**AVAILABLE DATA**:

········

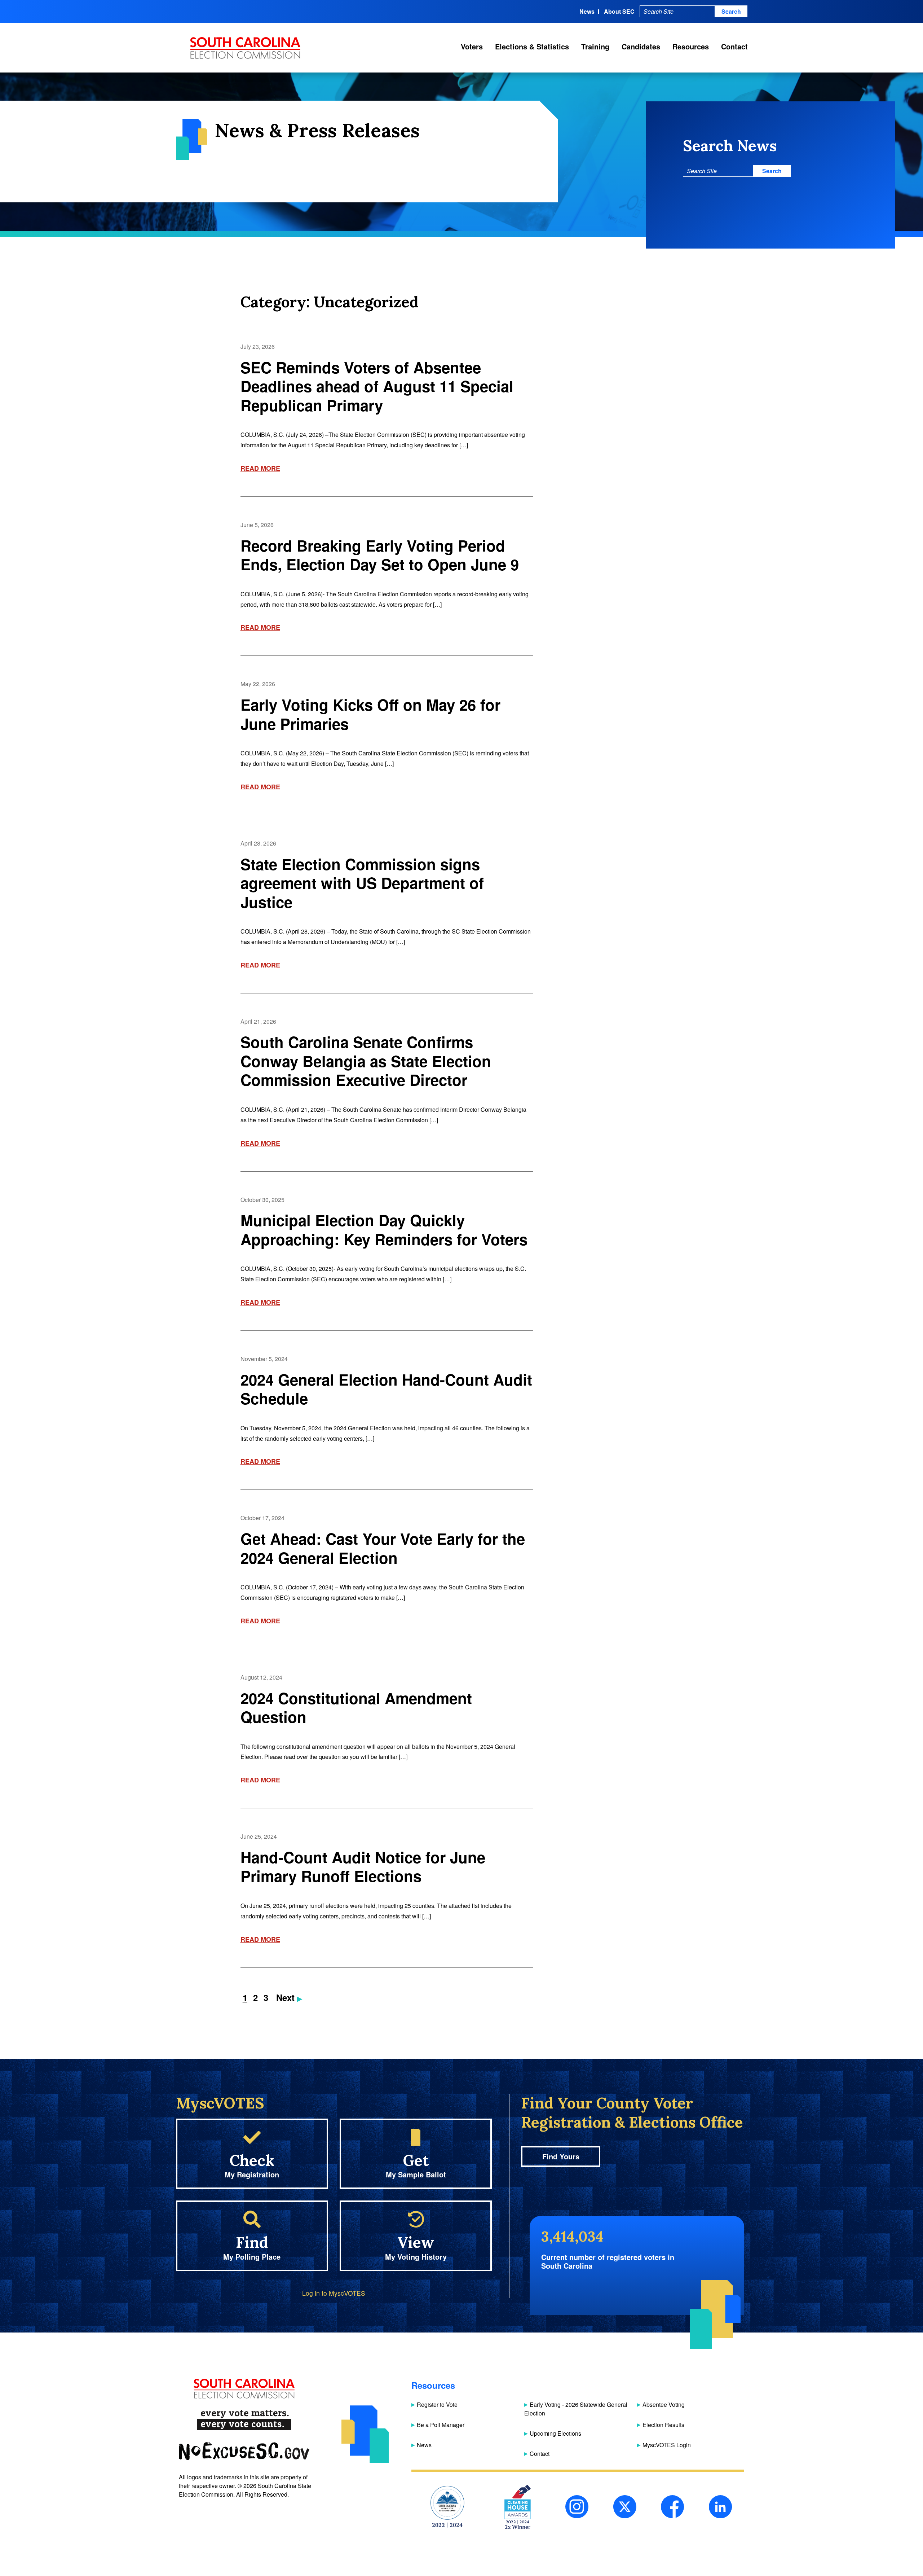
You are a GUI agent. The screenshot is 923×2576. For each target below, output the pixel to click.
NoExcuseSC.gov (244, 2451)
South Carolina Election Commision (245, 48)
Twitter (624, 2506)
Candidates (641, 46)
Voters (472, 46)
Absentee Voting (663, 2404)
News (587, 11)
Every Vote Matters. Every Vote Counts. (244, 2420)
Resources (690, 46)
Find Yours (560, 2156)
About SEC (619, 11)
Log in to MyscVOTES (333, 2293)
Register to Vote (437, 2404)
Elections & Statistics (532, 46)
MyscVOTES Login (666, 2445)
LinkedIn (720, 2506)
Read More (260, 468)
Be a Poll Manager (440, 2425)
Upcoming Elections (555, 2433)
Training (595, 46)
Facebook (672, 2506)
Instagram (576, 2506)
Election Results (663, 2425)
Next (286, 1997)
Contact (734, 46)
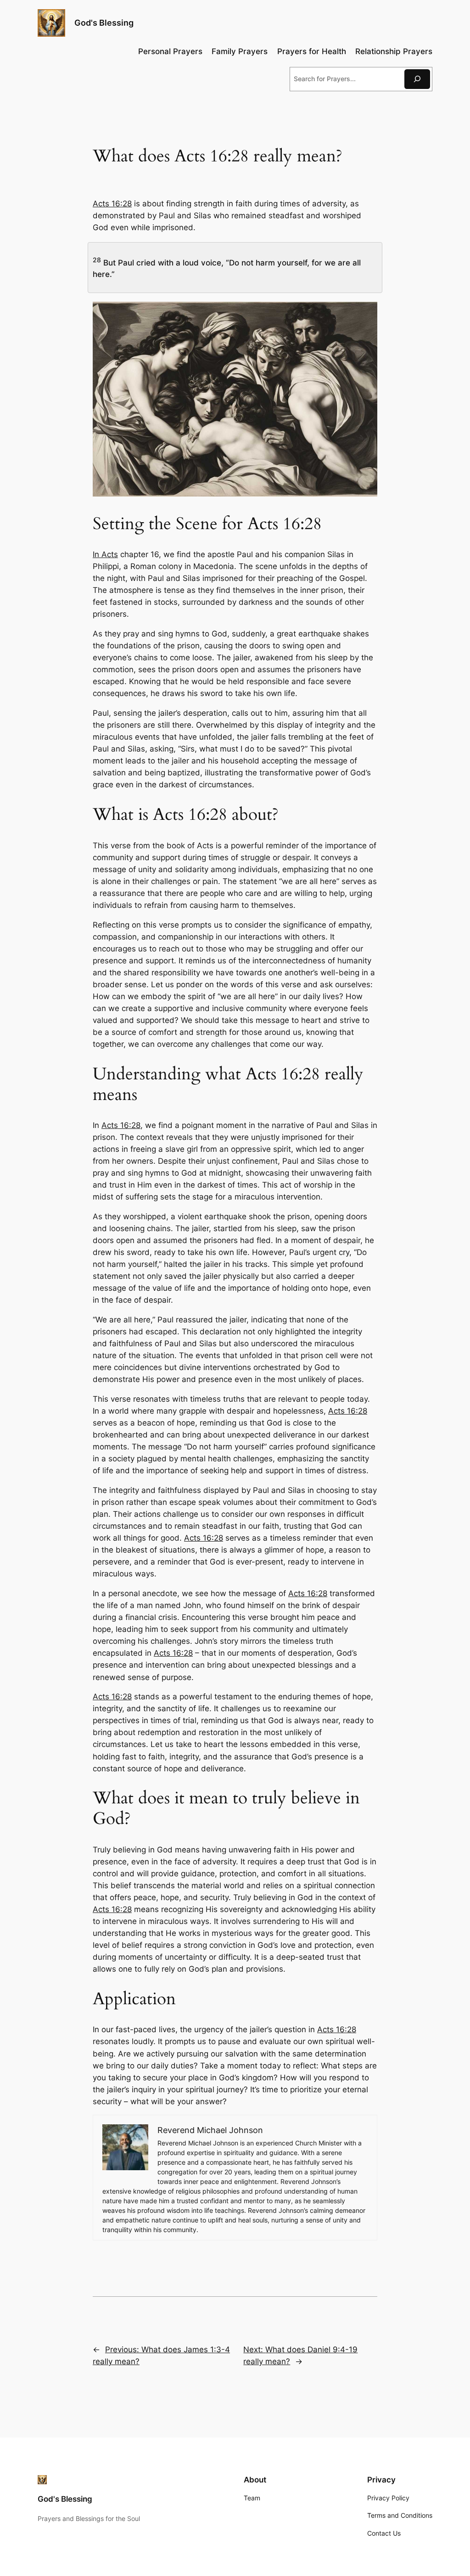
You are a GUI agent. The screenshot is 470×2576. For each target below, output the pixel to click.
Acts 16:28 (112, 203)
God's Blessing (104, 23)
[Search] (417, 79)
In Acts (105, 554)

········

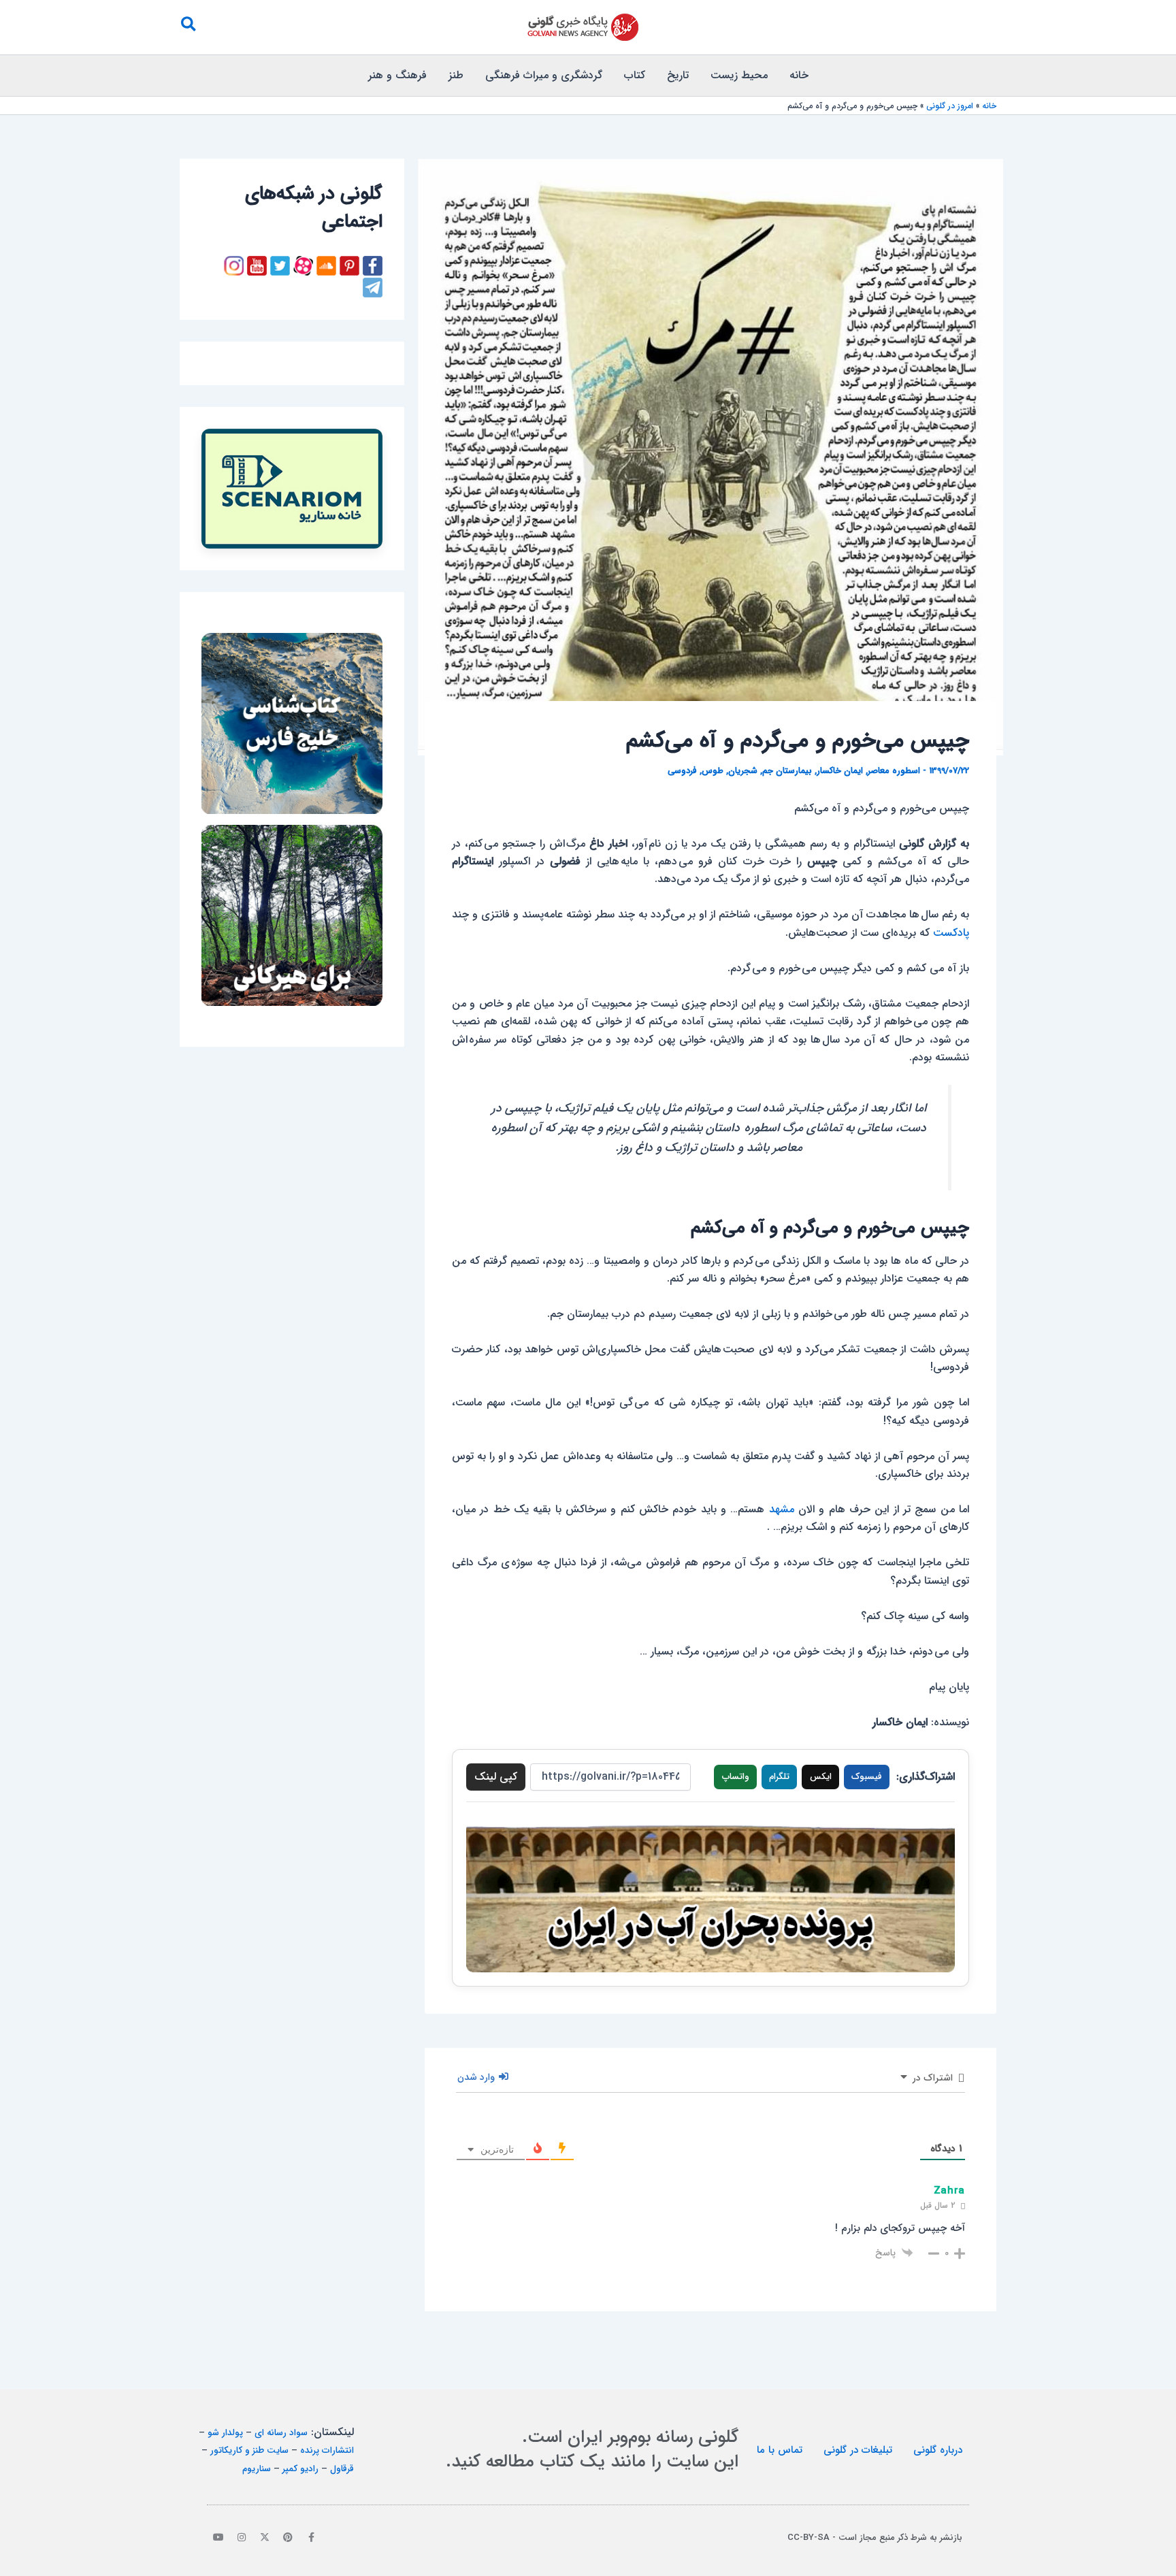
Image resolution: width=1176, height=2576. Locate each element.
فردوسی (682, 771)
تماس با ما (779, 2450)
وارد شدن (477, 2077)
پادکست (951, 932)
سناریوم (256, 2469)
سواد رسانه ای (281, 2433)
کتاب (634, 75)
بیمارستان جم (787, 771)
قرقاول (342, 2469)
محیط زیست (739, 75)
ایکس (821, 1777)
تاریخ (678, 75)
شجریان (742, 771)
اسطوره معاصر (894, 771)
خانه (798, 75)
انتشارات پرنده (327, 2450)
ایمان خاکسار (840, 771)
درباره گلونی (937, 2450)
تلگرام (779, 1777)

········

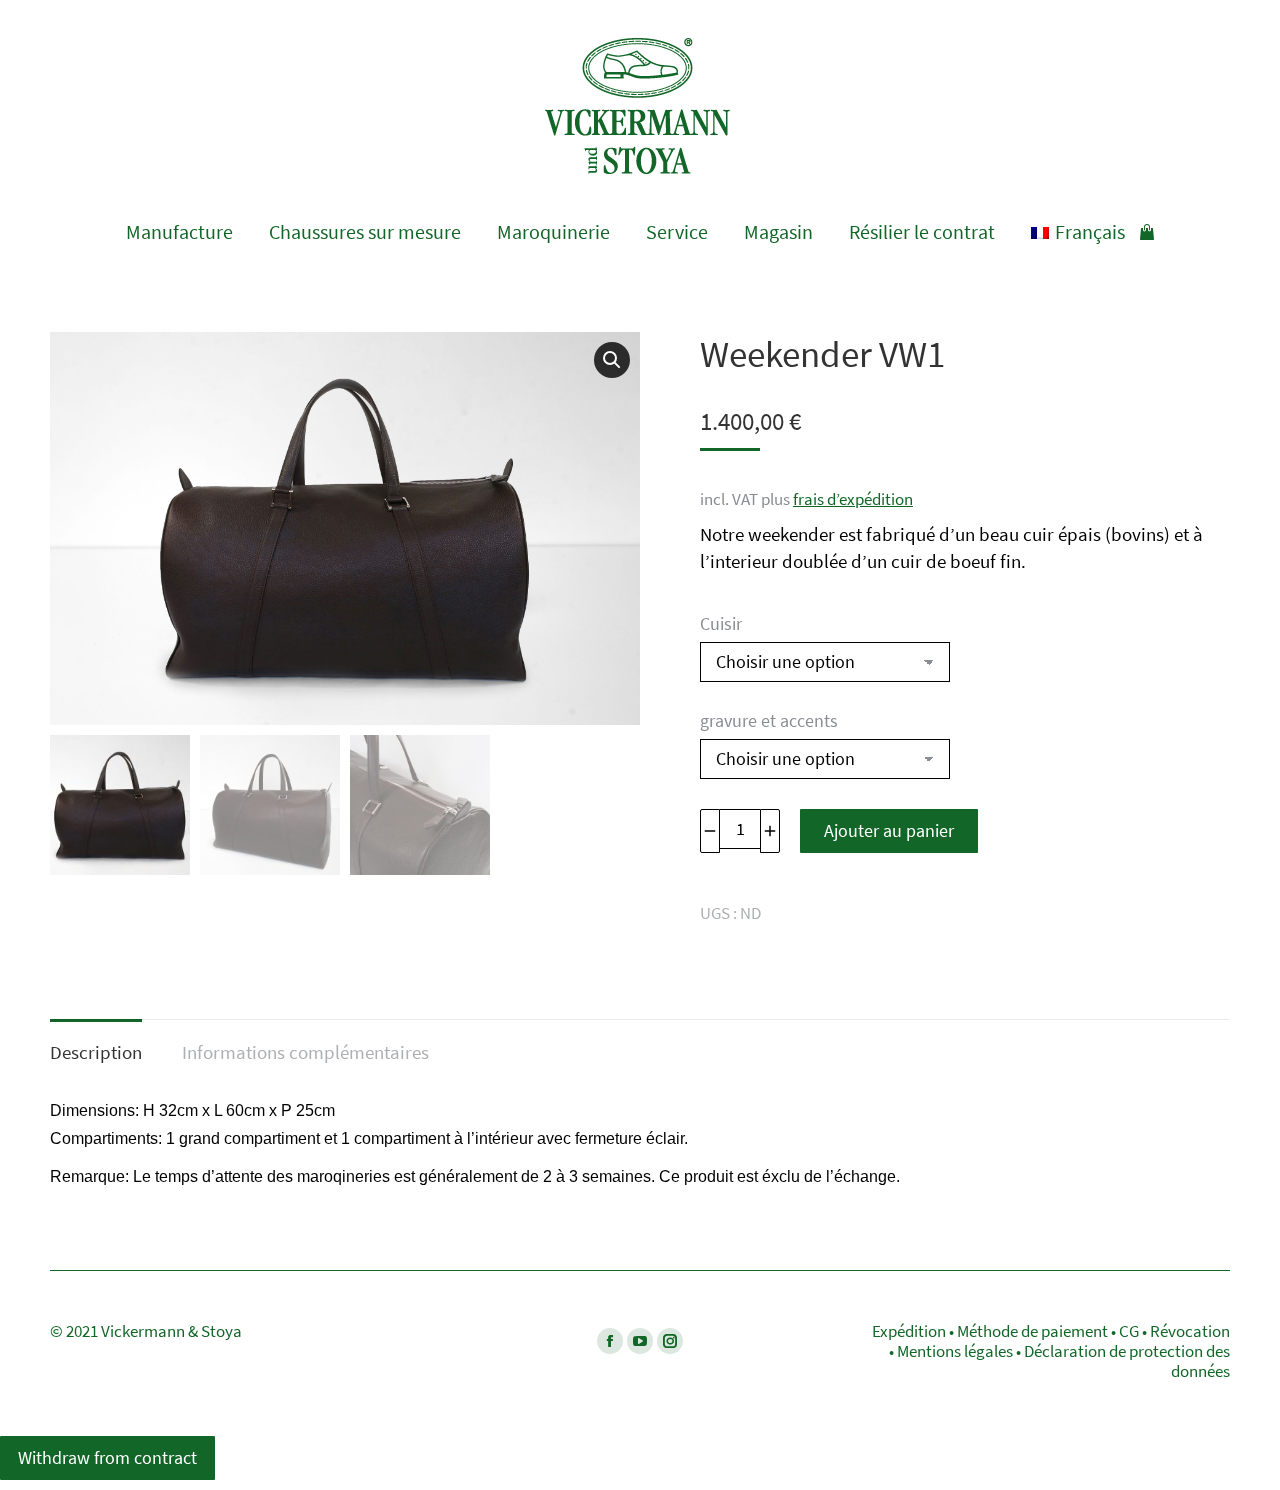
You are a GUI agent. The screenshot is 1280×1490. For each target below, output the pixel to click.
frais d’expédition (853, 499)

········

**ASSIGNED TASK**:
The entries above hold a line with "Candidates (641, 46)" and a later line with "Register to Vote (437, 2404)". Write out exactly those lines and all lines between, nothing more.

**THE COMPLETED TASK**:
Candidates (641, 46)
Voters (472, 46)
Absentee Voting (663, 2404)
News (587, 11)
Every Vote Matters. Every Vote Counts. (244, 2420)
Resources (690, 46)
Find Yours (560, 2156)
About SEC (619, 11)
Log in to MyscVOTES (333, 2293)
Register to Vote (437, 2404)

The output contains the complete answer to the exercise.